● What you will do
Print the listing below verbatim, reproducing every line in its original order without alteration.

##############################

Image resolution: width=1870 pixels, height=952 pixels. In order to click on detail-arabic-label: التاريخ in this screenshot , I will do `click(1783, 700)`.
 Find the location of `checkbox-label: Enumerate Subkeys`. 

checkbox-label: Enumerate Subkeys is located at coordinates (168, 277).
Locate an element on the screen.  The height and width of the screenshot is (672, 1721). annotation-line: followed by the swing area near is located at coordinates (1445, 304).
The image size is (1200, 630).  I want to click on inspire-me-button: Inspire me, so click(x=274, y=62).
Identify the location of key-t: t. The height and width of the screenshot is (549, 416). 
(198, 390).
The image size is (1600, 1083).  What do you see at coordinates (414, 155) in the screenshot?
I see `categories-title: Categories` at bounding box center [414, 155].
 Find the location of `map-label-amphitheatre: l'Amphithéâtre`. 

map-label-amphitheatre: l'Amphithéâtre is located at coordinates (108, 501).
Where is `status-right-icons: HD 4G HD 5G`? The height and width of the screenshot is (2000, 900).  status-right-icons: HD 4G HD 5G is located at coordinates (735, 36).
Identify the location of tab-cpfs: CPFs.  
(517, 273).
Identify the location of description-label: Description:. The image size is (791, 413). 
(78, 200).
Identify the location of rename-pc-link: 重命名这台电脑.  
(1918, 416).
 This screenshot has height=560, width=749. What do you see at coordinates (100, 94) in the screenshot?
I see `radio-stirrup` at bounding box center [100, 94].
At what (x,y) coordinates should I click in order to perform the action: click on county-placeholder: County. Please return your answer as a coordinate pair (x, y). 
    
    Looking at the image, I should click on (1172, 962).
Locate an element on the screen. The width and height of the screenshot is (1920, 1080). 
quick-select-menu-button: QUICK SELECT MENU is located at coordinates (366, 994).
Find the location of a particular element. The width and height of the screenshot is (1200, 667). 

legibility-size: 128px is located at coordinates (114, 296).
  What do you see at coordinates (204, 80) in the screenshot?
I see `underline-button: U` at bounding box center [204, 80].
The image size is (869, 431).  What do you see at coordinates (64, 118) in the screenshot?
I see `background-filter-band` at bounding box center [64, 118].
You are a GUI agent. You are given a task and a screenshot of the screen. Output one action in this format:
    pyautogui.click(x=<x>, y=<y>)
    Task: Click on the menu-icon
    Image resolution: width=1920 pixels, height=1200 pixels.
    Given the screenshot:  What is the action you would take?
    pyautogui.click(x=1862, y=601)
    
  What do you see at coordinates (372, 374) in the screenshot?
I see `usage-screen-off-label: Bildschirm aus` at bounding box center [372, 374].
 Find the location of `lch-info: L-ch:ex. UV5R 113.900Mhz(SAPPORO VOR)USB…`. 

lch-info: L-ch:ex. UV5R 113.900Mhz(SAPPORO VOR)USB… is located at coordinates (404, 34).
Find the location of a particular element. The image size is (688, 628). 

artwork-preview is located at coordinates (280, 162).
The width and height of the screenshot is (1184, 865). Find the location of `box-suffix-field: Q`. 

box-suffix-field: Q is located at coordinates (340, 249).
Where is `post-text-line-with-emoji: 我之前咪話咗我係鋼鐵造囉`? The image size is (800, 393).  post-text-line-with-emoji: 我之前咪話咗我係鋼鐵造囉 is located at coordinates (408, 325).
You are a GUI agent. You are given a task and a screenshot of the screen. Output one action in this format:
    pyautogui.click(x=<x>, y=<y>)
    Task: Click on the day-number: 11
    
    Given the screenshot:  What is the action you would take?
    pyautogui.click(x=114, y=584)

##############################

● Output
Image resolution: width=1870 pixels, height=952 pixels. In order to click on detail-arabic-label: التاريخ in this screenshot , I will do `click(1783, 700)`.
 Find the location of `checkbox-label: Enumerate Subkeys`. 

checkbox-label: Enumerate Subkeys is located at coordinates (168, 277).
Locate an element on the screen.  The height and width of the screenshot is (672, 1721). annotation-line: followed by the swing area near is located at coordinates (1445, 304).
The image size is (1200, 630).  I want to click on inspire-me-button: Inspire me, so click(x=274, y=62).
Identify the location of key-t: t. The height and width of the screenshot is (549, 416). 
(198, 390).
The image size is (1600, 1083).  What do you see at coordinates (414, 155) in the screenshot?
I see `categories-title: Categories` at bounding box center [414, 155].
 Find the location of `map-label-amphitheatre: l'Amphithéâtre`. 

map-label-amphitheatre: l'Amphithéâtre is located at coordinates (108, 501).
Where is `status-right-icons: HD 4G HD 5G`? The height and width of the screenshot is (2000, 900).  status-right-icons: HD 4G HD 5G is located at coordinates (735, 36).
Identify the location of tab-cpfs: CPFs.  
(517, 273).
Identify the location of description-label: Description:. The image size is (791, 413). 
(78, 200).
Identify the location of rename-pc-link: 重命名这台电脑.  
(1918, 416).
 This screenshot has height=560, width=749. What do you see at coordinates (100, 94) in the screenshot?
I see `radio-stirrup` at bounding box center [100, 94].
At what (x,y) coordinates should I click in order to perform the action: click on county-placeholder: County. Please return your answer as a coordinate pair (x, y). 
    
    Looking at the image, I should click on (1172, 962).
Locate an element on the screen. The width and height of the screenshot is (1920, 1080). 
quick-select-menu-button: QUICK SELECT MENU is located at coordinates (366, 994).
Find the location of a particular element. The width and height of the screenshot is (1200, 667). 

legibility-size: 128px is located at coordinates (114, 296).
  What do you see at coordinates (204, 80) in the screenshot?
I see `underline-button: U` at bounding box center [204, 80].
The image size is (869, 431).  What do you see at coordinates (64, 118) in the screenshot?
I see `background-filter-band` at bounding box center [64, 118].
You are a GUI agent. You are given a task and a screenshot of the screen. Output one action in this format:
    pyautogui.click(x=<x>, y=<y>)
    Task: Click on the menu-icon
    Image resolution: width=1920 pixels, height=1200 pixels.
    Given the screenshot:  What is the action you would take?
    pyautogui.click(x=1862, y=601)
    
  What do you see at coordinates (372, 374) in the screenshot?
I see `usage-screen-off-label: Bildschirm aus` at bounding box center [372, 374].
 Find the location of `lch-info: L-ch:ex. UV5R 113.900Mhz(SAPPORO VOR)USB…`. 

lch-info: L-ch:ex. UV5R 113.900Mhz(SAPPORO VOR)USB… is located at coordinates (404, 34).
Find the location of a particular element. The image size is (688, 628). 

artwork-preview is located at coordinates (280, 162).
The width and height of the screenshot is (1184, 865). Find the location of `box-suffix-field: Q`. 

box-suffix-field: Q is located at coordinates (340, 249).
Where is `post-text-line-with-emoji: 我之前咪話咗我係鋼鐵造囉`? The image size is (800, 393).  post-text-line-with-emoji: 我之前咪話咗我係鋼鐵造囉 is located at coordinates (408, 325).
You are a GUI agent. You are given a task and a screenshot of the screen. Output one action in this format:
    pyautogui.click(x=<x>, y=<y>)
    Task: Click on the day-number: 11
    
    Given the screenshot:  What is the action you would take?
    pyautogui.click(x=114, y=584)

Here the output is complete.